Long-term capital gains on shares and mutual funds in excess of ₹1 lakh a year is taxable. Dividends, interest and short-term capital gains are added to income and taxed at the marginal rate applicable to the tax payer. So far, taxpayers had been required to compute and declare capital gains, dividend income and interest earned along with any other untaxed income while filing tax returns.

‘Investors will Need to be Cautious’
There was no cross-referencing of this information, which resulted in under reporting and tax evasion. In exceptional cases, the tax department used to ask Sebi for data on select individuals.
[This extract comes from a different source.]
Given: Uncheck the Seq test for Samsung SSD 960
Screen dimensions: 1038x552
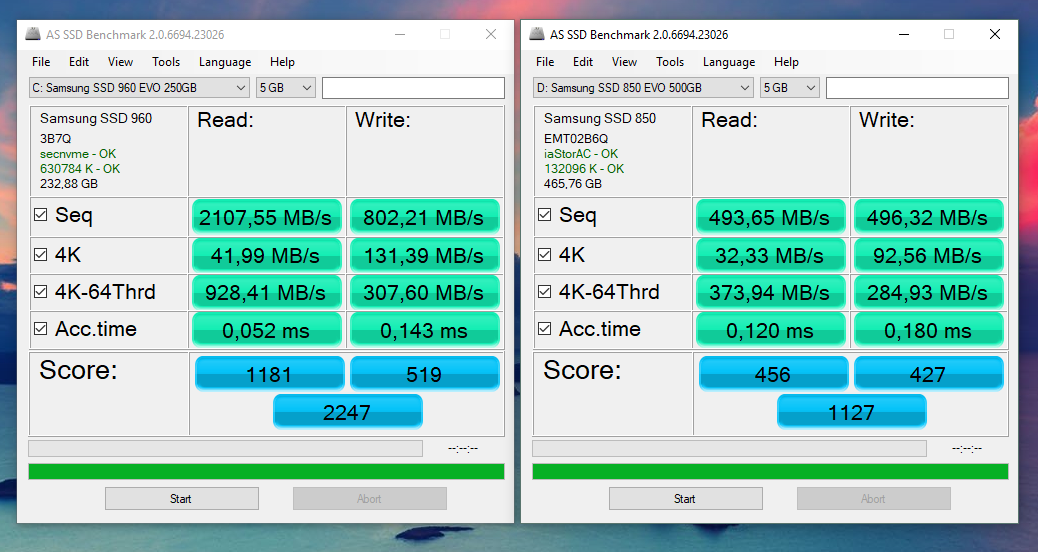Looking at the screenshot, I should coord(41,215).
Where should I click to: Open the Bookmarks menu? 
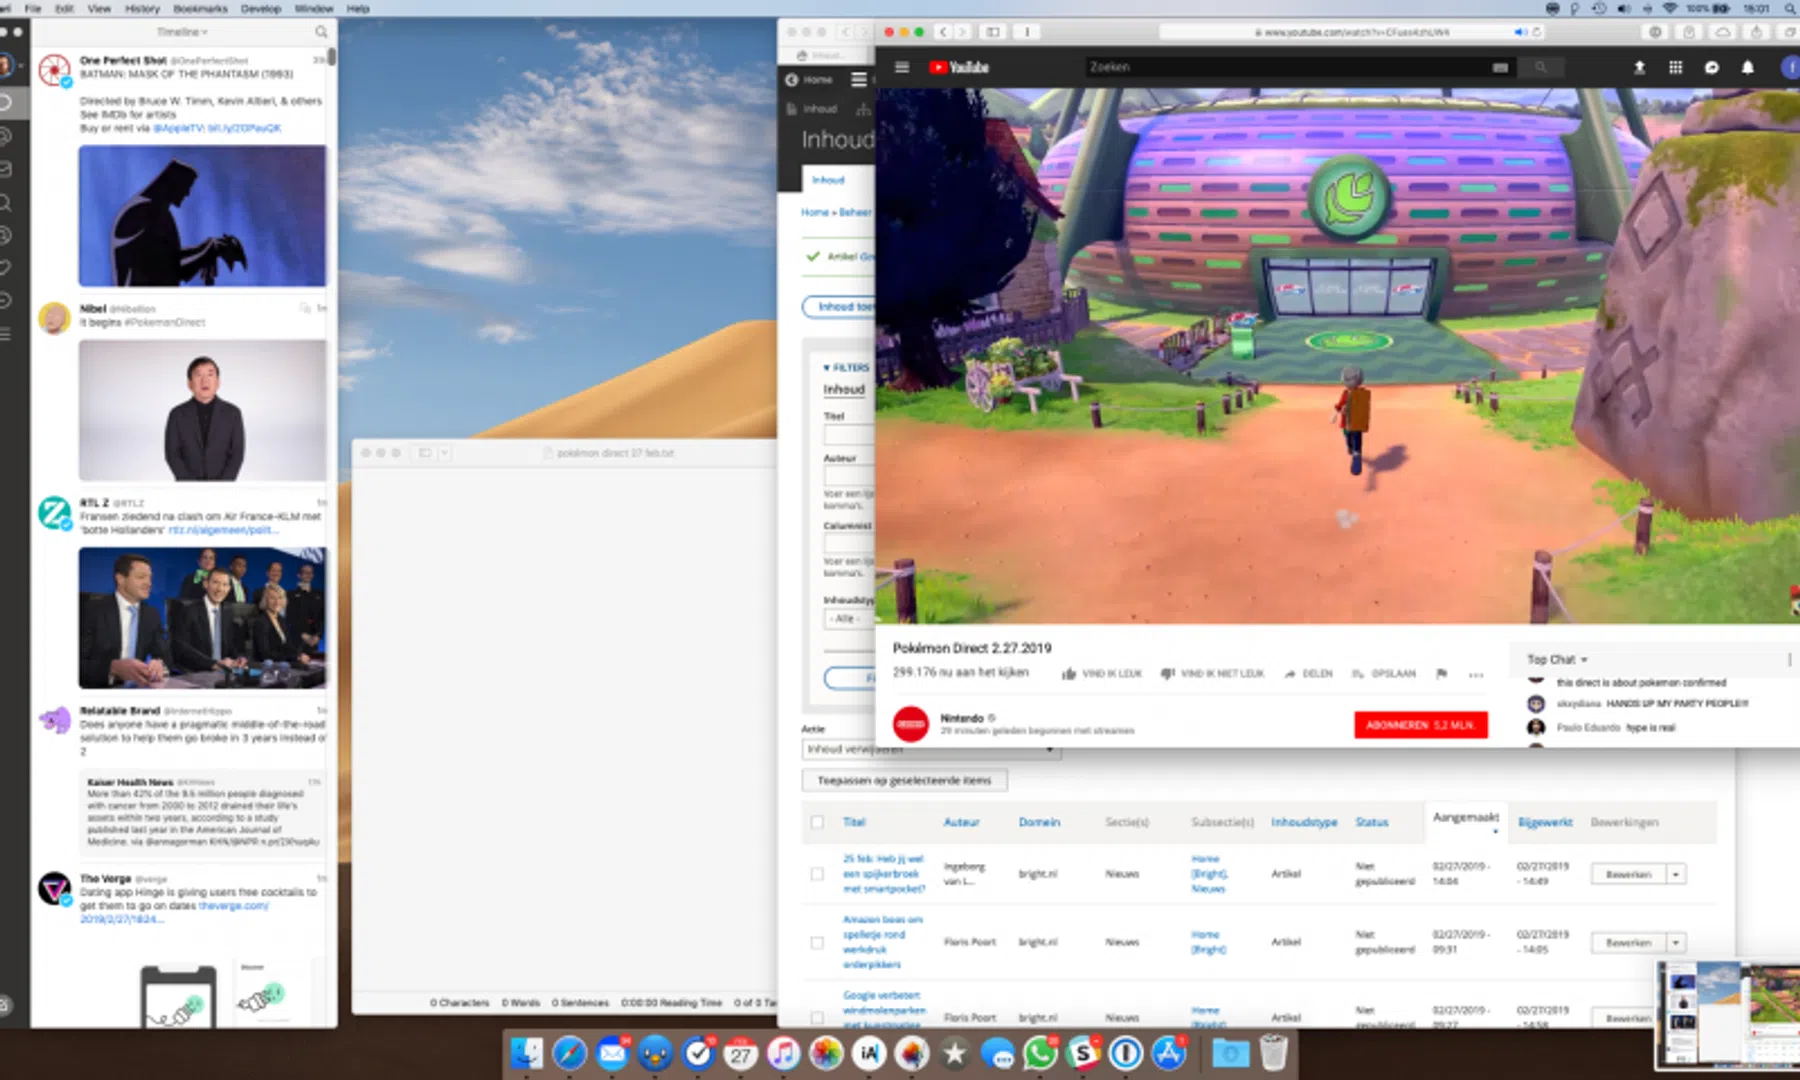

But this was mostly confined to large transactions where the tax department felt the market entities had understated their gains.

In the case of individuals, only highly suspect filings used to be taken up for further scrutiny, say tax experts.

Last year, the IT department had signed a data-sharing agreement with Sebi to access details of transactions by traders, particularly those red flagged by the regulator. “The tax department can now verify the income reported in tax returns with this data and issue notice in case of discrepancies,” said Sumit Mangal, partner, L&L Partners. “The tax department can also track cases where investors generated substantial returns in the IPO (initial public offer) frenzy but did not report such gains in their tax returns.”

Stock market investors will have to be cautious about capital gains reported in their name, said Dhaval Jariwala, partner, PNDJ & Associates, a tax consultancy firm.